Is Your ‘Product’ Up To Snuff?
As we head into October, most fundraisers are probably focused on technique and implementation. After all, we’re entering the year-end feeding frenzy (i.e., peak donation period). This is the time to go with the tide — to rake it in, using proven tactics of the past, not navel-gaze over strategy or lifetime value or, god forbid, the ‘product’. Act, don’t think.
Indeed, do you as a fundraiser ever re-examine your ‘product’? I don’t mean your current website or prospecting package. I mean whatever it is you are marketing — your organization’s unique contribution to addressing whatever need it is that your organization exists to address … and in fact the need itself.
Dilbert puts the question in humorous perspective …
Granted, you need to be reasonably high on your organization’s totem pole to have the standing to raise questions about the vitality of your mission, your effectiveness at meeting that challenge, and your uniqueness in doing so. Unfortunately, too many fundraisers do not achieve that status in their organizations. They are consigned — or resigned — to selling whatever they are handed by the ‘program’ people.
But if you want to be a complete marketer, you need to feel and take responsibility for your product. At a minimum, watch your competitors and assess your organization against them … not simply in terms of how they market, but, more importantly, in terms of how well and how distinctively they achieve their mission. In those terms, how well does your product stack up against theirs?
Increasingly, donors are aware of options for achieving their giving goals. Fundraisers/marketers need to sense that, get a read on it, and process those insights back into the core strategies of their organizations. That’s part of what it means to be donor-centric.
So fine, take the next 90 days or so to execute your year-end fundraising template. But be mindful that the real constraint on your success won’t be your tactics, it will be your product.
Tom
Ah the product.
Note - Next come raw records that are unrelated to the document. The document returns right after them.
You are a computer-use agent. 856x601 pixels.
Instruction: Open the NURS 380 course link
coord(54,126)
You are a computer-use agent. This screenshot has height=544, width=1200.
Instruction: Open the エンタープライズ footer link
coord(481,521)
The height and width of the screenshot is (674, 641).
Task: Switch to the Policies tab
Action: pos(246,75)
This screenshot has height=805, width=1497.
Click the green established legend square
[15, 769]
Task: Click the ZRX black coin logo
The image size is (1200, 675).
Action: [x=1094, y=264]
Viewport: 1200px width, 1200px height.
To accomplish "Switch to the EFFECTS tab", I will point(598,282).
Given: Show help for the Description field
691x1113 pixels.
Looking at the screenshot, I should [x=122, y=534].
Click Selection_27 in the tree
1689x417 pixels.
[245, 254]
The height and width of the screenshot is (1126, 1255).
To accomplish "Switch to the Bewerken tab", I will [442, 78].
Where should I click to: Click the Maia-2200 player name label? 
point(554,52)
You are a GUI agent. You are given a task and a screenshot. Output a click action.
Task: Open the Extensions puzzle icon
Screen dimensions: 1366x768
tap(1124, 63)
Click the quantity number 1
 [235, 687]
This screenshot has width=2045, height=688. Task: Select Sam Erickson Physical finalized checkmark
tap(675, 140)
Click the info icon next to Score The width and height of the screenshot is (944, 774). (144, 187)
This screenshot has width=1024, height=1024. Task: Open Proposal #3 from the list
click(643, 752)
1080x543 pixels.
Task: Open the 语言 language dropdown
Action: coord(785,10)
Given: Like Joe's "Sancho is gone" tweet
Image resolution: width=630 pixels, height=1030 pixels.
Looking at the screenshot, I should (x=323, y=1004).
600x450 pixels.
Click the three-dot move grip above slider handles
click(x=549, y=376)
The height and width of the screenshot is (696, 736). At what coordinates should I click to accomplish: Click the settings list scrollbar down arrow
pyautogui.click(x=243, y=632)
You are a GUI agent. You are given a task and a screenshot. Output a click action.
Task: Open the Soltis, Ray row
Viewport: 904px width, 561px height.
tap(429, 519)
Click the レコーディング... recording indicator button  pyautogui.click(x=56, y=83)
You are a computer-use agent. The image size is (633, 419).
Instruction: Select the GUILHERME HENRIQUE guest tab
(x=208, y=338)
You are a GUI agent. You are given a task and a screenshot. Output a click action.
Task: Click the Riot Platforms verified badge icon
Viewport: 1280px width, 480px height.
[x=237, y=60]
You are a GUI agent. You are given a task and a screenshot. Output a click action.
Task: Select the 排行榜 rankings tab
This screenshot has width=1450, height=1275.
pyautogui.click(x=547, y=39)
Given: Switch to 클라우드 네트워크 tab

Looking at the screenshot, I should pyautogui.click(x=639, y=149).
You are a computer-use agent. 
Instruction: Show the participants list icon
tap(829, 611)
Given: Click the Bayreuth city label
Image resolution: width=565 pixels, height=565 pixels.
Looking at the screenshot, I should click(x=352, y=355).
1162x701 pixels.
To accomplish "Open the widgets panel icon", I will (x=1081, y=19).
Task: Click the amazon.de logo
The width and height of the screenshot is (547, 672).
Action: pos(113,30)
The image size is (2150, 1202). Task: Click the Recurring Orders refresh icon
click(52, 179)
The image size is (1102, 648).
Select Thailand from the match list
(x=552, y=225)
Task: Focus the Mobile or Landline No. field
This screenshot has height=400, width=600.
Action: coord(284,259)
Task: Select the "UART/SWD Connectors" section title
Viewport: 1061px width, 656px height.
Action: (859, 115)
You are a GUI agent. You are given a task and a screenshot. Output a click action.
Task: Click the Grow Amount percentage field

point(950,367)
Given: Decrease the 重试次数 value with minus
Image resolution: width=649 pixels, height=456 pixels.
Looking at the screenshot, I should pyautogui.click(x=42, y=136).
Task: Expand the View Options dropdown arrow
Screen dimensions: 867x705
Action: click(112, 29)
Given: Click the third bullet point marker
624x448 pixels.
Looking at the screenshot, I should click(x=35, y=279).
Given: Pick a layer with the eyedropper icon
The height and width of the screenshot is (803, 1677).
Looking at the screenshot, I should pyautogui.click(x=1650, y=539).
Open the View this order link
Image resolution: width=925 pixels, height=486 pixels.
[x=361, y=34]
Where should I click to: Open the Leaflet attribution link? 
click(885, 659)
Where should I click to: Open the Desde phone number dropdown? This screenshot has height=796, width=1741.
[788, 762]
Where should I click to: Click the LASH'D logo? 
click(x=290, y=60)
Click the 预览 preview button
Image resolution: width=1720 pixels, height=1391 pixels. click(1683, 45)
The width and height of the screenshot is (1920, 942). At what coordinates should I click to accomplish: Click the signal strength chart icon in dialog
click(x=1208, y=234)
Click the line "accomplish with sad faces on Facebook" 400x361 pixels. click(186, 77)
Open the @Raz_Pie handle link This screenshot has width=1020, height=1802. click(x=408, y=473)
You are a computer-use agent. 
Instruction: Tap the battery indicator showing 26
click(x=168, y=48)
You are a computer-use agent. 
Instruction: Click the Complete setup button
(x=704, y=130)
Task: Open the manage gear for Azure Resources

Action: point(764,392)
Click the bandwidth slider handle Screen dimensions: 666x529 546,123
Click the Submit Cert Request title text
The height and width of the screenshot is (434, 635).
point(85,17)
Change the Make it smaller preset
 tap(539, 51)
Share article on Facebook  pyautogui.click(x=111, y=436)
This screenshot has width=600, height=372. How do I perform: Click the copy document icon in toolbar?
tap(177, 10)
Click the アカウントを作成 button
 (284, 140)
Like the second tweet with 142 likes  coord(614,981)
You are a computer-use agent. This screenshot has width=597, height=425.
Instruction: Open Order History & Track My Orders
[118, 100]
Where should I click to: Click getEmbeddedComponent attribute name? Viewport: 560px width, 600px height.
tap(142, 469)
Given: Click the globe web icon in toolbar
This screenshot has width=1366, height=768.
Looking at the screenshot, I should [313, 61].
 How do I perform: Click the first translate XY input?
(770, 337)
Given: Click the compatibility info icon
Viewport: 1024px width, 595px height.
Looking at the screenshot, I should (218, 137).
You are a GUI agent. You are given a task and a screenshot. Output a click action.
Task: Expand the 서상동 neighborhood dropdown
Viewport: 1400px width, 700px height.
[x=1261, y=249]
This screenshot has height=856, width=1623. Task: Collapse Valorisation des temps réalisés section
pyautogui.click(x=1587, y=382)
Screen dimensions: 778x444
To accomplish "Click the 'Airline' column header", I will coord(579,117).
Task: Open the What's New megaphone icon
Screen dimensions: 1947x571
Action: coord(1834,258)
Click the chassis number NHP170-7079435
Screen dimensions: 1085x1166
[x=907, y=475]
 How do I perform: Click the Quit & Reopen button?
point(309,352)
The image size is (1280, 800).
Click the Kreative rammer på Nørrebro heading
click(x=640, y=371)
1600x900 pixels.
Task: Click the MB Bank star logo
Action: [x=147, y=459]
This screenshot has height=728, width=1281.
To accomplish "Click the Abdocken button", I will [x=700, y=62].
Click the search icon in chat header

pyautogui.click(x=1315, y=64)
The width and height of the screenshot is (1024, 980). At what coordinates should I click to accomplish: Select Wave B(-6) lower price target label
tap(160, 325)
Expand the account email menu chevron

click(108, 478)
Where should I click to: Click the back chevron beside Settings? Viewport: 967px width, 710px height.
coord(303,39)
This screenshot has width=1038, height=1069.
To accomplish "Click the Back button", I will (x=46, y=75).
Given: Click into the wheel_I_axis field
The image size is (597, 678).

Back when I was a chief development officer, I raised the issue of the quality of our product to the senior staff. I had examined all our fundraising techniques/tactics. I had examined all that our donors were saying. Etc. etc. And my observations caused me to raise the issue of the quality of our product.
I was not quite ostracized. But I was told that my observations were not valid, that my expertise was not our mission, etc. etc. blah blah blah. About one year later, the same “thought” was in everyone’s mind.
It takes guts to raise issues. It takes a willingness to risk. Sometimes people don’t have the courage. And sometimes, some people cannot risk the risk.
Here, here, Simone!
I think we development officers are too often consigned to the Cassandra role as Simone points out. We HAVE to look at our organizations from the outside in. We have to report to funders on what really happens, what our actual success or failure has been. We see how the leadership and the board work. We live in that intersection between inside and outside. So we see the weaknesses. We often find it hard to just accept the inside view of what our organization is. I’ve heard well-meaning people tell stories that are at least 10 years old, not realizing that those stories aren’t really true anymore. But they’re happy with the illusion.
It’s a really good, healthy thing for everyone on the organization to take a hard look at the product. That builds a much better product as well as a stronger fundraising program.
Well put, Tom. Good programs need good fundraising, and good fundraising needs good programs. When I teach, I have the students present a short “elevator speech” about their nonprofit; it is amazing how many sound just alike and lack the “uniqueness” you mention. For more experienced fundraisers, I suspect the vagueness has to do with a poorly defined product or just a poor mission – being too specific “could be detrimental to your health,” to plagiarize the Surgeon General.